For $2.5 billion, I won't take offence

It is refreshing to learn that no money was wasted on branding consultants for the new $2.5 billion joint venture announced between the Russian gas giant Gazprom and the state of Nigeria - Nigaz.

Russian and Nigerian Presidents Dmitry Medvedev and Umaru Yar'Adua agreed last week to build production sites, pipelines and gas fired power stations in the cenrral African country. The name is an amalgamation of Nigeria and Gazprom, pronounced "nye-gaz", but could be read phonetically as a term for people of black African origin, causing consternation in the United States.

One Nigerian in Lagos said: 'White people are making too much of this. As long as the Russians pay us, they can call it what they like.'

Don't you just hate it when

.... the FT goes all "Daily Mail". This morning's target are "Those clever investment bankers". The other pink paper has got itself uptight over securitisation from Barclays and Goldman.

"Barclays Capital has found ways of pooling risky assets on banks’ balance sheets from several clients into “smart” securitisation vehicles that can be rated by a ratings agency. Unlike discredited collateralised debt obligations, however, this is about slicing and dicing existing assets, not new lending."

So shock horror, Barclays is using some the asset securitisation schemes that have been around for years. Like the recession, this started in America, but unlike the recession this started out in the Reagan era with US commercial banks doing exactly the same thing funding pools of customer 's financial assets through off-balance sheet vehicles funded by the commercial paper market.

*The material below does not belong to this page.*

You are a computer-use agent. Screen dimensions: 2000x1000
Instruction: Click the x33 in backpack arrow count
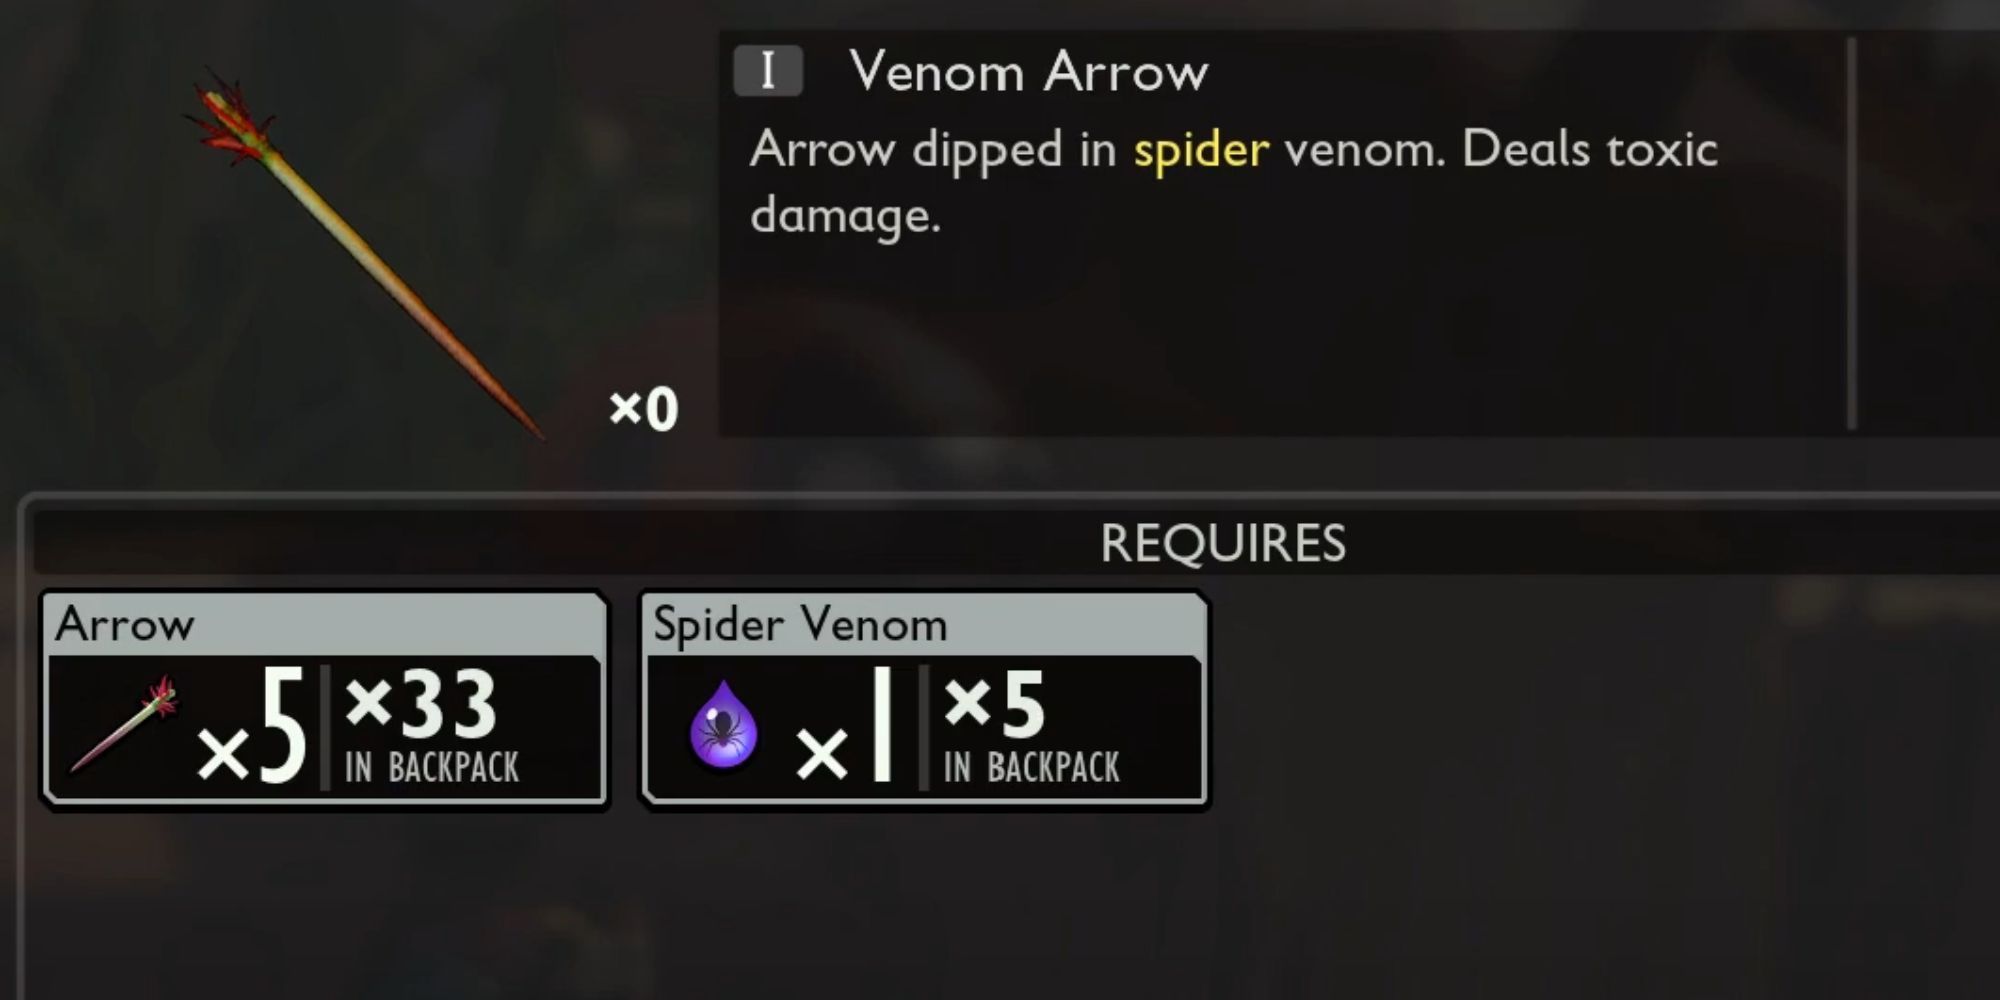421,703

"Goldman Sachs is working on, in effect, a private sector equivalent to the asset insurance scheme run by the UK government."

You mean a syndicated guarantee? Now I am shocked, shocked that is that the FT pay people to write about this as if it is newsworthy.

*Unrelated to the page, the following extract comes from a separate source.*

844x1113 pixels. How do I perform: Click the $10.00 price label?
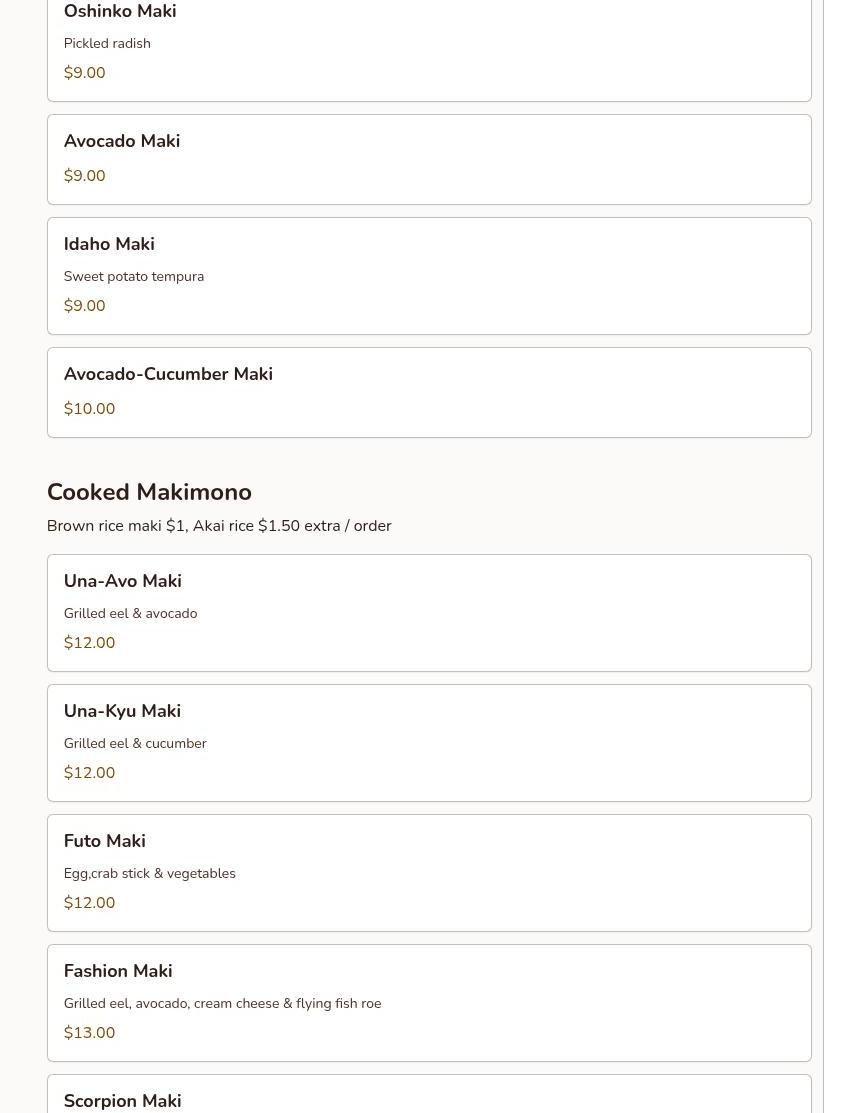(x=90, y=409)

"In both cases, this would reduce banks’ capital requirements."

Now the FT could have figurd out that if governments make capital requirements more obnersous, the economics of various arrangements will be impacted and banks will adjust their funding arangements to compensate.

To read the opinions of a wiser financial journalist, readers should turn to this month;s Vanity Fair where they will find a wonderful article by Michael Lewis on the decline and fall of AIG FP, again capturing the key elements of the story ("The Man Who Crashed the World"). I am a little surprised that Lewis has taken so long to get out this article, but it reads to another outsider, to be perfectly pausible. It is a simple story of how well run financial institutions go bad when the wrong people get int power.

I knew AIG FP well in the early 90's when they made the market in long dated swaps. At the time I had a need for long dated cross-currency swaps, and they led the market. Not only did they give the best pricing, they also made the most money, but they soon had competition from the likes of Swiss Re, Gen Re and one or two Japanese institutions. Their problems started when Joe Cassano moved from being head of operations to running the division.

What was previously a geek-led company with a culture of discussion, became a money machine driven by an autocrat, but ultimately failed because while the ungeeky Cassano did not appreciate the risks that wee building, he did understand the massive profit share and pushed AIG's executives to book deals. It might be said that one of the most intelligent houses in the City became the AAA-rated stuffee of choice but of course the level-headed guys at Goldman would never be so rash as to say that.